TASK REQUIREMENTS
Reproduce each of the following records verbatim, preserving every line without alteration.

Entries from a dataset
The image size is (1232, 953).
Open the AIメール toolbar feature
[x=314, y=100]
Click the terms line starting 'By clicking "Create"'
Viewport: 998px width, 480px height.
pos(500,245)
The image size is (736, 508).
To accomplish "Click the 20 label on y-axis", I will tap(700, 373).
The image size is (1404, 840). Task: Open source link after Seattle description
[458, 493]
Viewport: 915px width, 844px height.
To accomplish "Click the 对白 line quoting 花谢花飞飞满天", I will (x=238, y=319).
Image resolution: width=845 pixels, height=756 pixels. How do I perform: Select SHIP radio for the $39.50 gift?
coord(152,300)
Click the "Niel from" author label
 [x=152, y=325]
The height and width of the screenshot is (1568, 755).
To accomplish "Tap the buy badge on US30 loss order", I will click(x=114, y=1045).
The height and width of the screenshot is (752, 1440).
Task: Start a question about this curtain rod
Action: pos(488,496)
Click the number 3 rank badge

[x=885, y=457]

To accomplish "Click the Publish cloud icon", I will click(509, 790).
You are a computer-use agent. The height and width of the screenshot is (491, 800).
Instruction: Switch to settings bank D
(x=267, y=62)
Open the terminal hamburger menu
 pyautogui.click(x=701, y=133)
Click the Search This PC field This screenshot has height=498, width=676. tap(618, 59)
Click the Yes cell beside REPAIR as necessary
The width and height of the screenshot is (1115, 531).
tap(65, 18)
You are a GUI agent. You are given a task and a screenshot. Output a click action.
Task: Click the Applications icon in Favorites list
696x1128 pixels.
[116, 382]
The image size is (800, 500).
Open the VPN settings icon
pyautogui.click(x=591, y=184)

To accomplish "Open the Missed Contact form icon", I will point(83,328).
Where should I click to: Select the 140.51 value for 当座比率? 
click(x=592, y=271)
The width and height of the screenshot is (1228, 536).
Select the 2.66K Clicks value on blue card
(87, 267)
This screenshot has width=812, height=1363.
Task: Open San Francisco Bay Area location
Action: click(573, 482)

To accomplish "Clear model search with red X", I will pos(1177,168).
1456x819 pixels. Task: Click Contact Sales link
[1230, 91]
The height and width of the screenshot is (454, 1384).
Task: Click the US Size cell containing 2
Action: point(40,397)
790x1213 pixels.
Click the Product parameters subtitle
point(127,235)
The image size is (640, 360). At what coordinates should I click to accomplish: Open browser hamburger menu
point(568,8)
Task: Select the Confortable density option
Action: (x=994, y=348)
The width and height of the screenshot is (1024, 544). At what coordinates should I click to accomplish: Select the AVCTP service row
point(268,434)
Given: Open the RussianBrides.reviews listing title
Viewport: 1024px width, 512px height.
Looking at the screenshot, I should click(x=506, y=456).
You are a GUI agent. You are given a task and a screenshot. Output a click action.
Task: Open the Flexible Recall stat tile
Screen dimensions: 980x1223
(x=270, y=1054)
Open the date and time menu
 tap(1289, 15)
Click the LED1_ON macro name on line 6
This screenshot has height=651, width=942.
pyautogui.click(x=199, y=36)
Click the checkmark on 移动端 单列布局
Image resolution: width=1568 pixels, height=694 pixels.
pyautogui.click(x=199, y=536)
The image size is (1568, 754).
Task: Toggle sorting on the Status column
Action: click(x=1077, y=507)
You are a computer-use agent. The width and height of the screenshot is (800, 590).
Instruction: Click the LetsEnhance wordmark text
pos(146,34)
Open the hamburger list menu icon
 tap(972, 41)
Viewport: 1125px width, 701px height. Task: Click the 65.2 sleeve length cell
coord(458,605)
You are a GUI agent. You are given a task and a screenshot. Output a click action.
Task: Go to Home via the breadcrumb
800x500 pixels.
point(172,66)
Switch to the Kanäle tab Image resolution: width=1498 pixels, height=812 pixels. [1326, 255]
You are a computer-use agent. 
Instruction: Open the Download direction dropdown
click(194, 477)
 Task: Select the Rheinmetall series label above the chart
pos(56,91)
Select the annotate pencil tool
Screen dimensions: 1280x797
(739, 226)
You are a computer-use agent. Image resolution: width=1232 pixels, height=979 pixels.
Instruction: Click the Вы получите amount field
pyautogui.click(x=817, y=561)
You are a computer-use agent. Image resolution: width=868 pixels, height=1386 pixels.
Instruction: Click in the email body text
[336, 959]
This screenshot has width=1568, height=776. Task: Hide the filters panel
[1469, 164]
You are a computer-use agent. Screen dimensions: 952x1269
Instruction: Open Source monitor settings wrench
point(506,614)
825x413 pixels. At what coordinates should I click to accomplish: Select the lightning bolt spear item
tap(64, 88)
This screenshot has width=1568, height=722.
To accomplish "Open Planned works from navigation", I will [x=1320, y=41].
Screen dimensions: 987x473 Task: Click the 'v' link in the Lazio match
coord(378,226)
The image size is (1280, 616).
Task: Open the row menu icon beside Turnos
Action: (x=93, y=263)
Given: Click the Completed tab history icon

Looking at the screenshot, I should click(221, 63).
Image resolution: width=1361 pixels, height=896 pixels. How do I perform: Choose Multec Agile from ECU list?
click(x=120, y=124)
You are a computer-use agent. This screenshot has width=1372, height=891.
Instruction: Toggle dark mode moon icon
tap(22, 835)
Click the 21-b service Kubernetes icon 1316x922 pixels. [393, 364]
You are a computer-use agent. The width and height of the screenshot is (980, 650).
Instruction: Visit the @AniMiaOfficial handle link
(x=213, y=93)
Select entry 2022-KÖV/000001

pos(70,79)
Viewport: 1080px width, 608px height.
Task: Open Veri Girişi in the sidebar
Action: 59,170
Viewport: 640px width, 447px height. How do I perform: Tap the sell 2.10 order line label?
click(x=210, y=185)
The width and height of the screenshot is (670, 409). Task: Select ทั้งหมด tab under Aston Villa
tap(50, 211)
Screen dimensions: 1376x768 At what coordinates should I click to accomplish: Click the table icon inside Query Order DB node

TASK OUTPUT
The image size is (1232, 953).
Open the AIメール toolbar feature
[x=314, y=100]
Click the terms line starting 'By clicking "Create"'
Viewport: 998px width, 480px height.
pos(500,245)
The image size is (736, 508).
To accomplish "Click the 20 label on y-axis", I will tap(700, 373).
The image size is (1404, 840). Task: Open source link after Seattle description
[458, 493]
Viewport: 915px width, 844px height.
To accomplish "Click the 对白 line quoting 花谢花飞飞满天", I will (x=238, y=319).
Image resolution: width=845 pixels, height=756 pixels. How do I perform: Select SHIP radio for the $39.50 gift?
coord(152,300)
Click the "Niel from" author label
 [x=152, y=325]
The height and width of the screenshot is (1568, 755).
To accomplish "Tap the buy badge on US30 loss order", I will click(x=114, y=1045).
The height and width of the screenshot is (752, 1440).
Task: Start a question about this curtain rod
Action: pos(488,496)
Click the number 3 rank badge

[x=885, y=457]

To accomplish "Click the Publish cloud icon", I will click(509, 790).
You are a computer-use agent. The height and width of the screenshot is (491, 800).
Instruction: Switch to settings bank D
(x=267, y=62)
Open the terminal hamburger menu
 pyautogui.click(x=701, y=133)
Click the Search This PC field This screenshot has height=498, width=676. tap(618, 59)
Click the Yes cell beside REPAIR as necessary
The width and height of the screenshot is (1115, 531).
tap(65, 18)
You are a GUI agent. You are given a task and a screenshot. Output a click action.
Task: Click the Applications icon in Favorites list
696x1128 pixels.
[116, 382]
The image size is (800, 500).
Open the VPN settings icon
pyautogui.click(x=591, y=184)

To accomplish "Open the Missed Contact form icon", I will point(83,328).
Where should I click to: Select the 140.51 value for 当座比率? 
click(x=592, y=271)
The width and height of the screenshot is (1228, 536).
Select the 2.66K Clicks value on blue card
(87, 267)
This screenshot has width=812, height=1363.
Task: Open San Francisco Bay Area location
Action: click(573, 482)

To accomplish "Clear model search with red X", I will pos(1177,168).
1456x819 pixels. Task: Click Contact Sales link
[1230, 91]
The height and width of the screenshot is (454, 1384).
Task: Click the US Size cell containing 2
Action: point(40,397)
790x1213 pixels.
Click the Product parameters subtitle
point(127,235)
The image size is (640, 360). At what coordinates should I click to accomplish: Open browser hamburger menu
point(568,8)
Task: Select the Confortable density option
Action: (x=994, y=348)
The width and height of the screenshot is (1024, 544). At what coordinates should I click to accomplish: Select the AVCTP service row
point(268,434)
Given: Open the RussianBrides.reviews listing title
Viewport: 1024px width, 512px height.
Looking at the screenshot, I should click(x=506, y=456).
You are a GUI agent. You are given a task and a screenshot. Output a click action.
Task: Open the Flexible Recall stat tile
Screen dimensions: 980x1223
(x=270, y=1054)
Open the date and time menu
 tap(1289, 15)
Click the LED1_ON macro name on line 6
This screenshot has height=651, width=942.
pyautogui.click(x=199, y=36)
Click the checkmark on 移动端 单列布局
Image resolution: width=1568 pixels, height=694 pixels.
pyautogui.click(x=199, y=536)
The image size is (1568, 754).
Task: Toggle sorting on the Status column
Action: click(x=1077, y=507)
You are a computer-use agent. The width and height of the screenshot is (800, 590).
Instruction: Click the LetsEnhance wordmark text
pos(146,34)
Open the hamburger list menu icon
 tap(972, 41)
Viewport: 1125px width, 701px height. Task: Click the 65.2 sleeve length cell
coord(458,605)
You are a GUI agent. You are given a task and a screenshot. Output a click action.
Task: Go to Home via the breadcrumb
800x500 pixels.
point(172,66)
Switch to the Kanäle tab Image resolution: width=1498 pixels, height=812 pixels. [1326, 255]
You are a computer-use agent. 
Instruction: Open the Download direction dropdown
click(194, 477)
 Task: Select the Rheinmetall series label above the chart
pos(56,91)
Select the annotate pencil tool
Screen dimensions: 1280x797
(739, 226)
You are a computer-use agent. Image resolution: width=1232 pixels, height=979 pixels.
Instruction: Click the Вы получите amount field
pyautogui.click(x=817, y=561)
You are a computer-use agent. Image resolution: width=868 pixels, height=1386 pixels.
Instruction: Click in the email body text
[336, 959]
This screenshot has width=1568, height=776. Task: Hide the filters panel
[1469, 164]
You are a computer-use agent. Screen dimensions: 952x1269
Instruction: Open Source monitor settings wrench
point(506,614)
825x413 pixels. At what coordinates should I click to accomplish: Select the lightning bolt spear item
tap(64, 88)
This screenshot has width=1568, height=722.
To accomplish "Open Planned works from navigation", I will [x=1320, y=41].
Screen dimensions: 987x473 Task: Click the 'v' link in the Lazio match
coord(378,226)
The image size is (1280, 616).
Task: Open the row menu icon beside Turnos
Action: (x=93, y=263)
Given: Click the Completed tab history icon

Looking at the screenshot, I should click(221, 63).
Image resolution: width=1361 pixels, height=896 pixels. How do I perform: Choose Multec Agile from ECU list?
click(x=120, y=124)
You are a computer-use agent. This screenshot has width=1372, height=891.
Instruction: Toggle dark mode moon icon
tap(22, 835)
Click the 21-b service Kubernetes icon 1316x922 pixels. [393, 364]
You are a computer-use agent. The width and height of the screenshot is (980, 650).
Instruction: Visit the @AniMiaOfficial handle link
(x=213, y=93)
Select entry 2022-KÖV/000001

pos(70,79)
Viewport: 1080px width, 608px height.
Task: Open Veri Girişi in the sidebar
Action: 59,170
Viewport: 640px width, 447px height. How do I perform: Tap the sell 2.10 order line label?
click(x=210, y=185)
The width and height of the screenshot is (670, 409). Task: Select ทั้งหมด tab under Aston Villa
tap(50, 211)
Screen dimensions: 1376x768 At what coordinates should I click to accomplish: Click the table icon inside Query Order DB node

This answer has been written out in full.